* _Goal_: Print everything from the first of the lines below down to the line containing "[x=83, y=855]", copying each one exactly and leaving out the pictures.

* _Data for processing_:
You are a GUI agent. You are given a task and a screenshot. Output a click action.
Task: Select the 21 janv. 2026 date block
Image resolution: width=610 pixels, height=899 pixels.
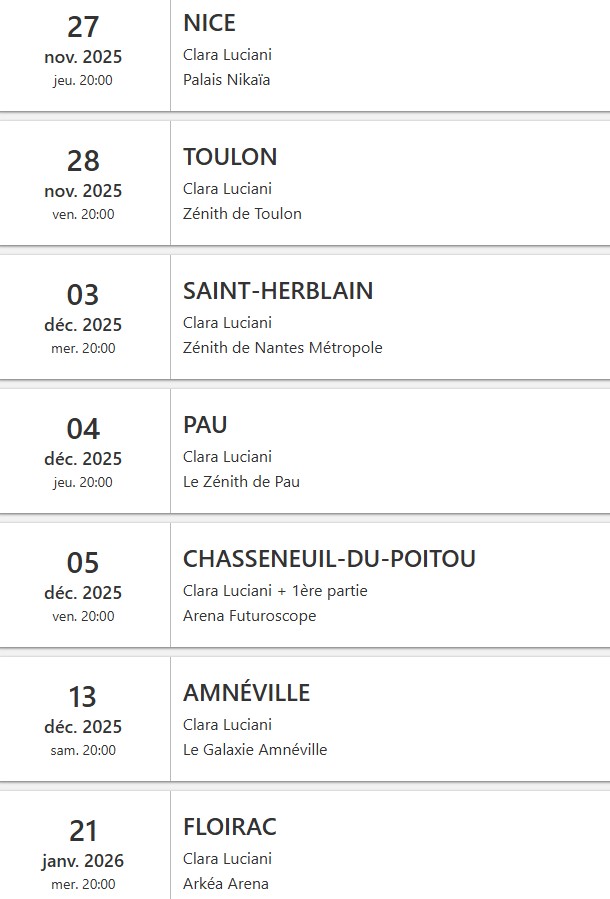[x=83, y=855]
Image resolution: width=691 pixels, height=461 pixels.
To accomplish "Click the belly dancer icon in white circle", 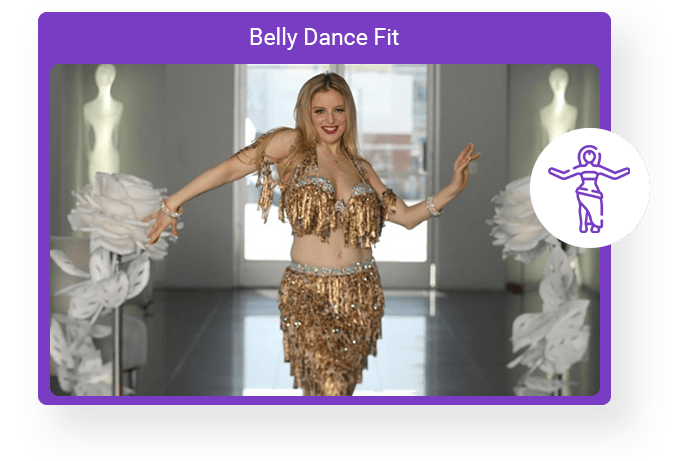I will point(589,188).
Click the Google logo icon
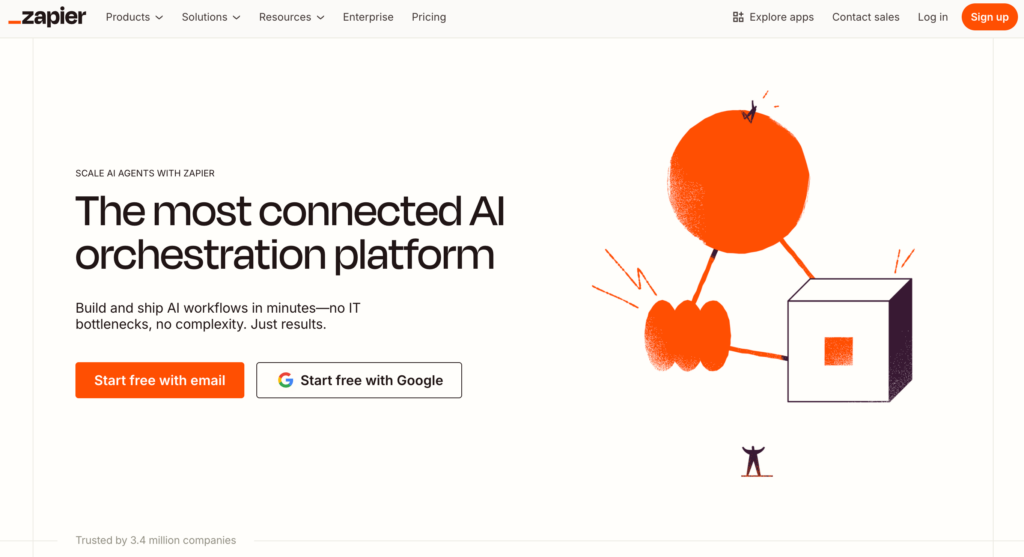This screenshot has width=1024, height=557. pyautogui.click(x=286, y=380)
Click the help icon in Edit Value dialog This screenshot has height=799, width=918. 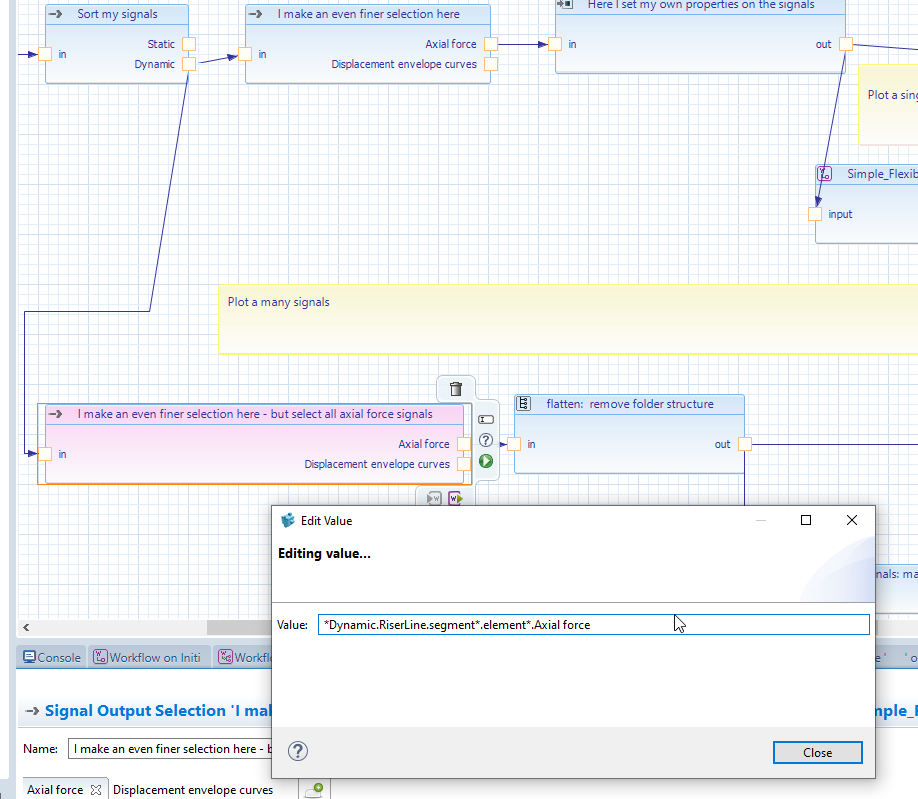pos(297,751)
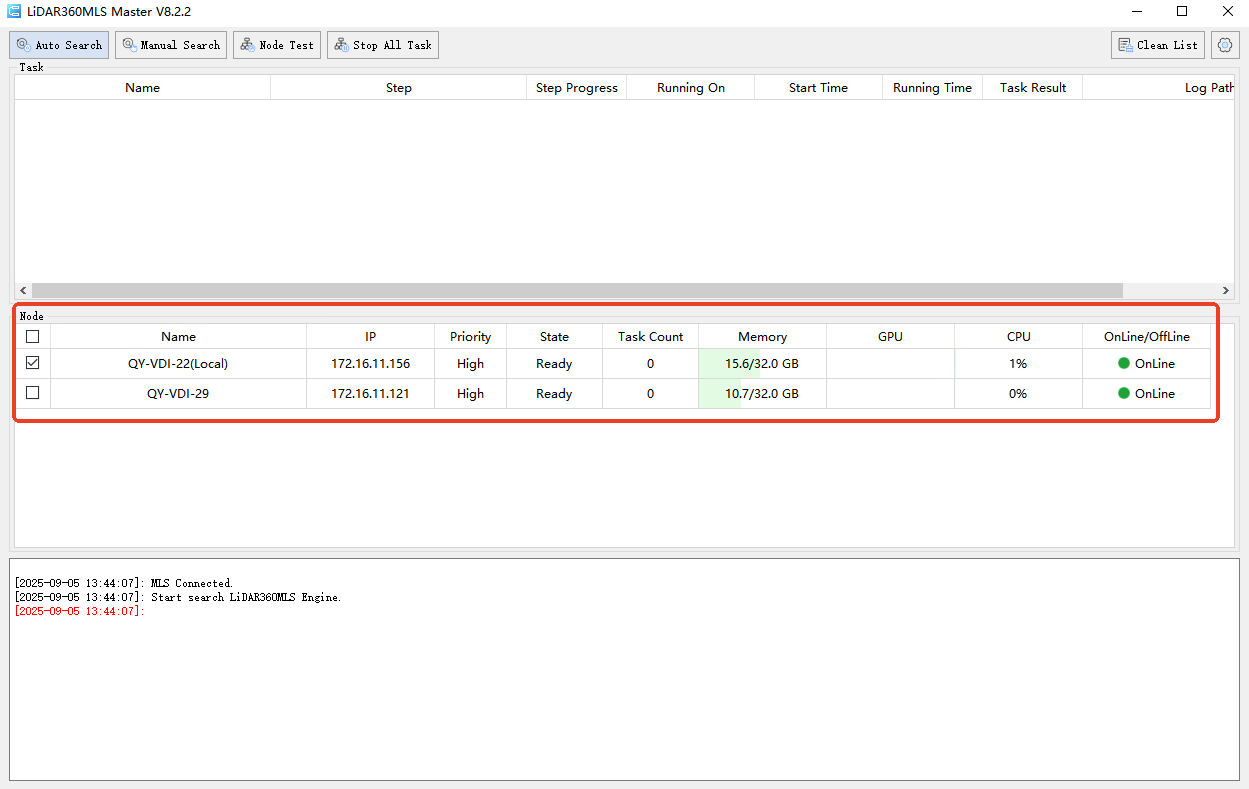The height and width of the screenshot is (789, 1249).
Task: Sort nodes by Memory column header
Action: tap(762, 337)

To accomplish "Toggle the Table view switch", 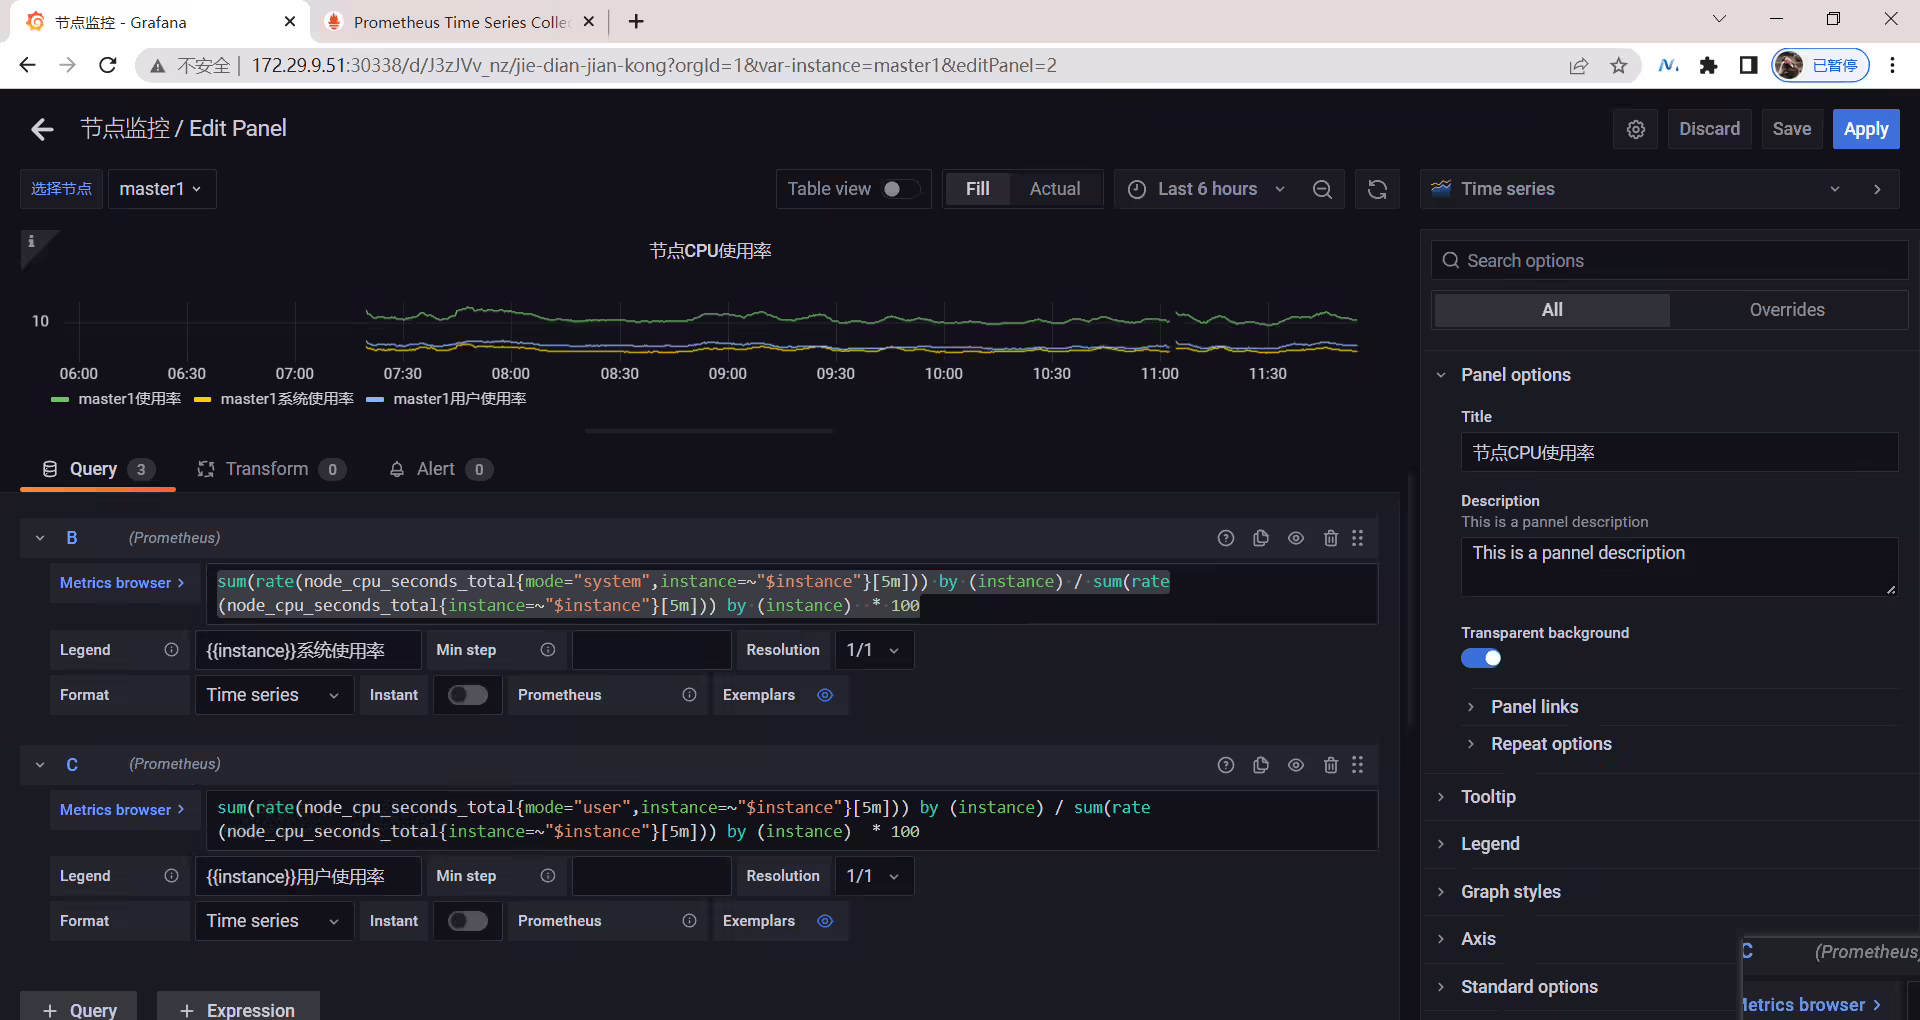I will tap(900, 189).
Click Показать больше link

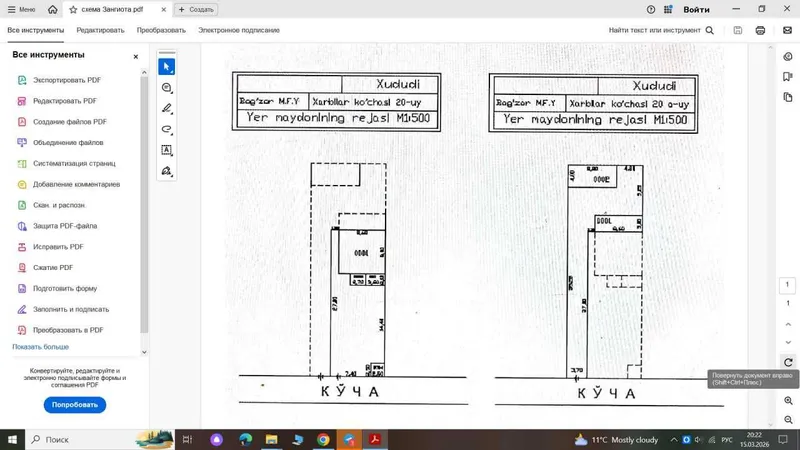coord(40,347)
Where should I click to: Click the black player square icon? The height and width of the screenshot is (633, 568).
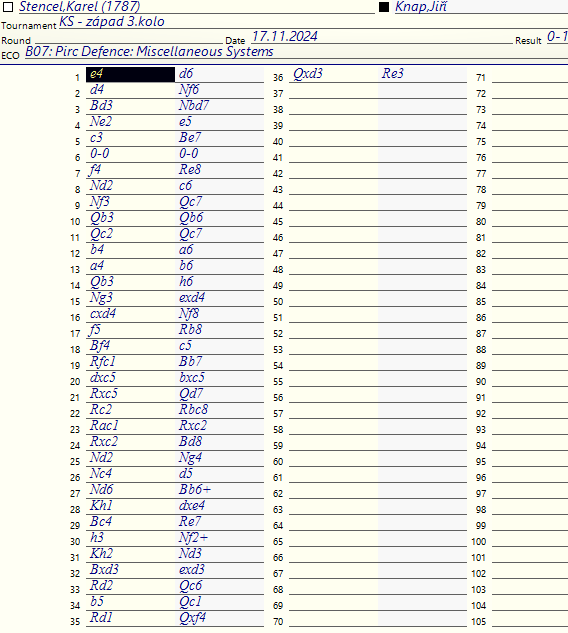384,7
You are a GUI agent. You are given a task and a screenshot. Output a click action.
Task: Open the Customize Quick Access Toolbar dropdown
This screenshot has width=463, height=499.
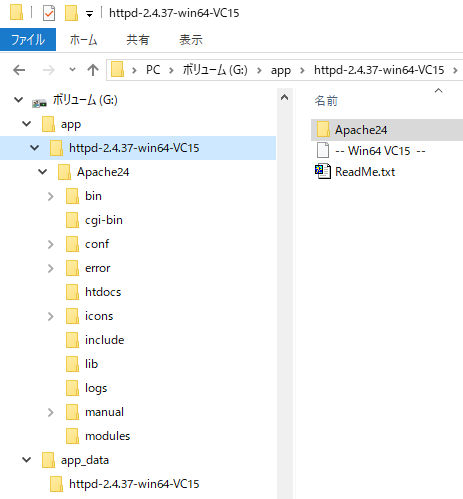[x=89, y=14]
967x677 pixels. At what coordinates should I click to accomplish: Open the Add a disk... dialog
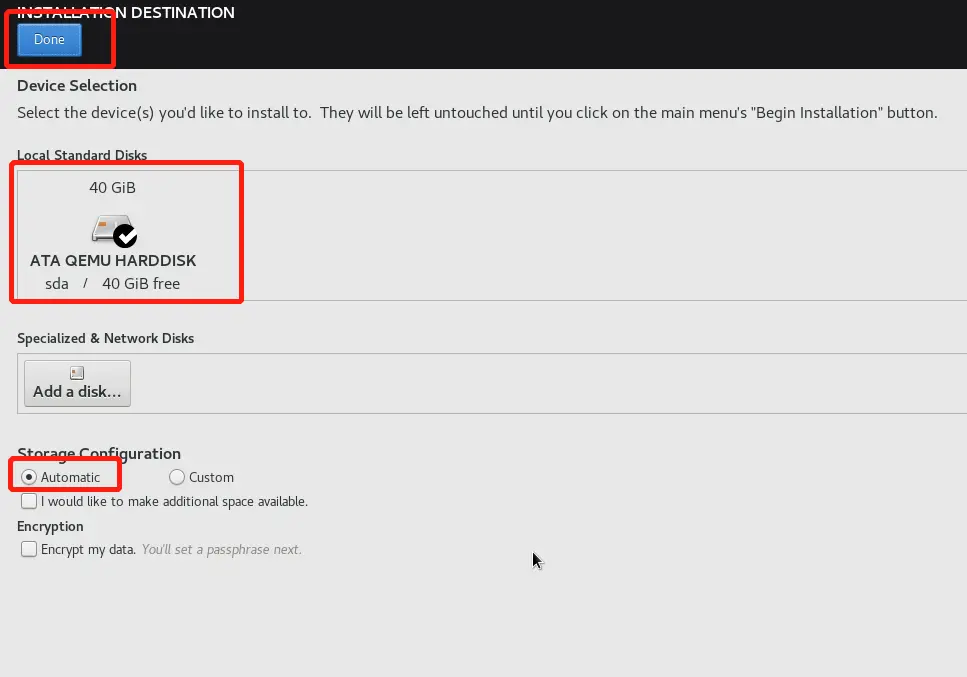tap(77, 384)
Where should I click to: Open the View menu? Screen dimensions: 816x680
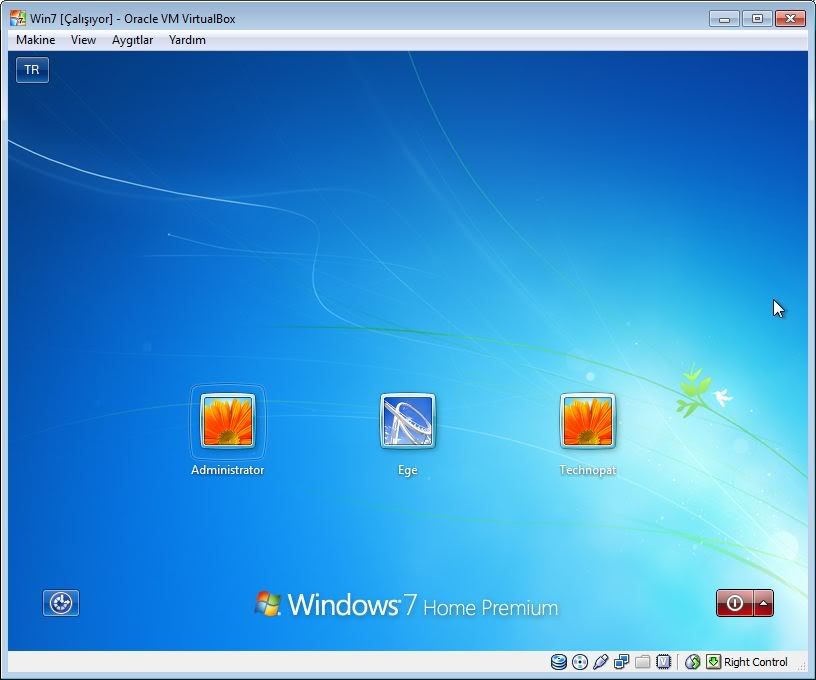(83, 40)
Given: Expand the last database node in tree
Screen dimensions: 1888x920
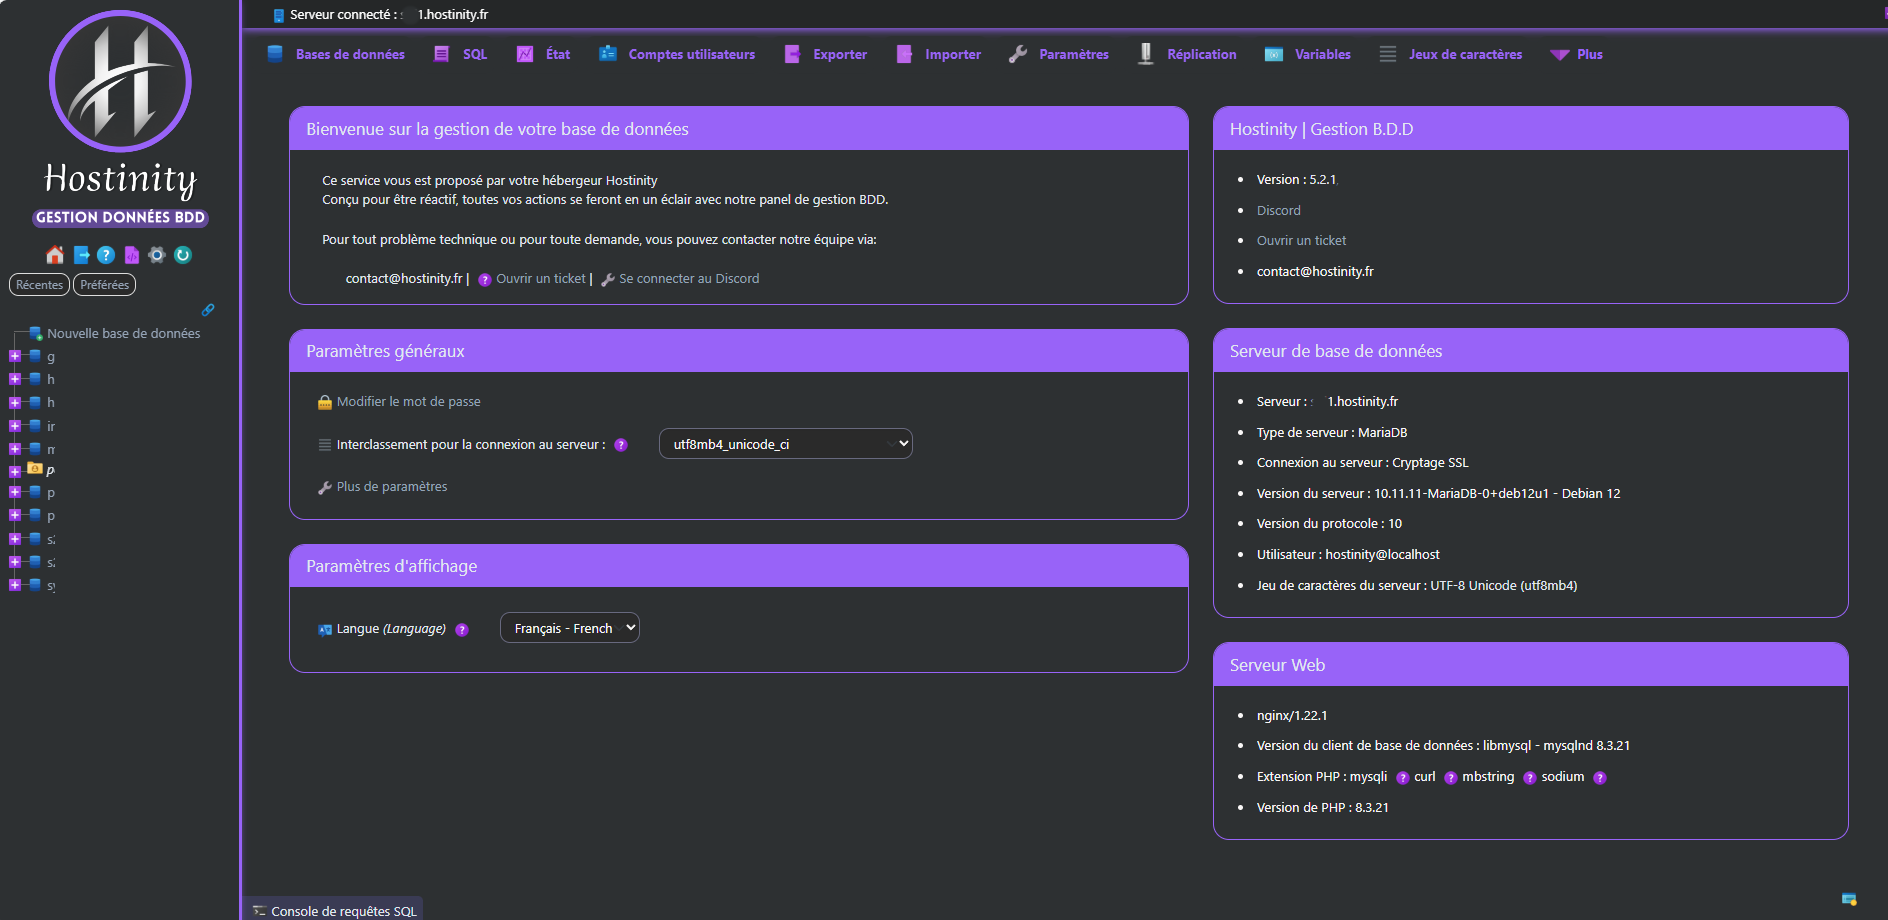Looking at the screenshot, I should (15, 585).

* _Exercise response_:
You are a GUI agent. You are given a task and a screenshot. Output a click action.
Task: Select the 21 janv. 2026 date block
Image resolution: width=610 pixels, height=899 pixels.
[x=83, y=855]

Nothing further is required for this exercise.